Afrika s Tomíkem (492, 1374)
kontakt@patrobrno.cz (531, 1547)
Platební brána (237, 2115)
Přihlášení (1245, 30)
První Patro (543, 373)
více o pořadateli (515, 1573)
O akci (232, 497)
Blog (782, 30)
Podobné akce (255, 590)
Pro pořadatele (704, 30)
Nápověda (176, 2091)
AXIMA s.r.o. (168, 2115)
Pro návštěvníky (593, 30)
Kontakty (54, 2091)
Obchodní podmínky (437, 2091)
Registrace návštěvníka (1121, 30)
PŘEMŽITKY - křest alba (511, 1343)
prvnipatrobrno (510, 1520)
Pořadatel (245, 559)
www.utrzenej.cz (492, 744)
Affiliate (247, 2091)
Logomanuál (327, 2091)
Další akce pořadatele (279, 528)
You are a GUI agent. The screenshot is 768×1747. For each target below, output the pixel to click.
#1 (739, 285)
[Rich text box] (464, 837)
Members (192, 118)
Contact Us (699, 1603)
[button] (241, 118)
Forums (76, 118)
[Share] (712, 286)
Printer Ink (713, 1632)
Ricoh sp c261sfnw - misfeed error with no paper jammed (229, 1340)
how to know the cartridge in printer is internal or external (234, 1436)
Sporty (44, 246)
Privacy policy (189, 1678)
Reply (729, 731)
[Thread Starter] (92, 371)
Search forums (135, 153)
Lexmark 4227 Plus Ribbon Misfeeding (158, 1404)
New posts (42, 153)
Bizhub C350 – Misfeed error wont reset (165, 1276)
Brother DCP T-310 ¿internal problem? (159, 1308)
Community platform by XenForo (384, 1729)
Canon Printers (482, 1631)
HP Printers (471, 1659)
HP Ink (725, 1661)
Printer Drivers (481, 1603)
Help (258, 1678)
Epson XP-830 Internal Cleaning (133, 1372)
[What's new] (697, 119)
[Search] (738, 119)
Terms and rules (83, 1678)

────────

What the task requires:
Edit the listing from the line with "Printer Ink (713, 1632)" through the end of the listing by replacing "Privacy policy" with "Privacy notice", and give those lines back with nothing else changed.

Completed task:
Printer Ink (713, 1632)
Ricoh sp c261sfnw - misfeed error with no paper jammed (229, 1340)
how to know the cartridge in printer is internal or external (234, 1436)
Sporty (44, 246)
Privacy notice (189, 1678)
Reply (729, 731)
[Thread Starter] (92, 371)
Search forums (135, 153)
Lexmark 4227 Plus Ribbon Misfeeding (158, 1404)
New posts (42, 153)
Bizhub C350 – Misfeed error wont reset (165, 1276)
Brother DCP T-310 ¿internal problem? (159, 1308)
Community platform by XenForo (384, 1729)
Canon Printers (482, 1631)
HP Printers (471, 1659)
HP Ink (725, 1661)
Printer Drivers (481, 1603)
Help (258, 1678)
Epson XP-830 Internal Cleaning (133, 1372)
[What's new] (697, 119)
[Search] (738, 119)
Terms and rules (83, 1678)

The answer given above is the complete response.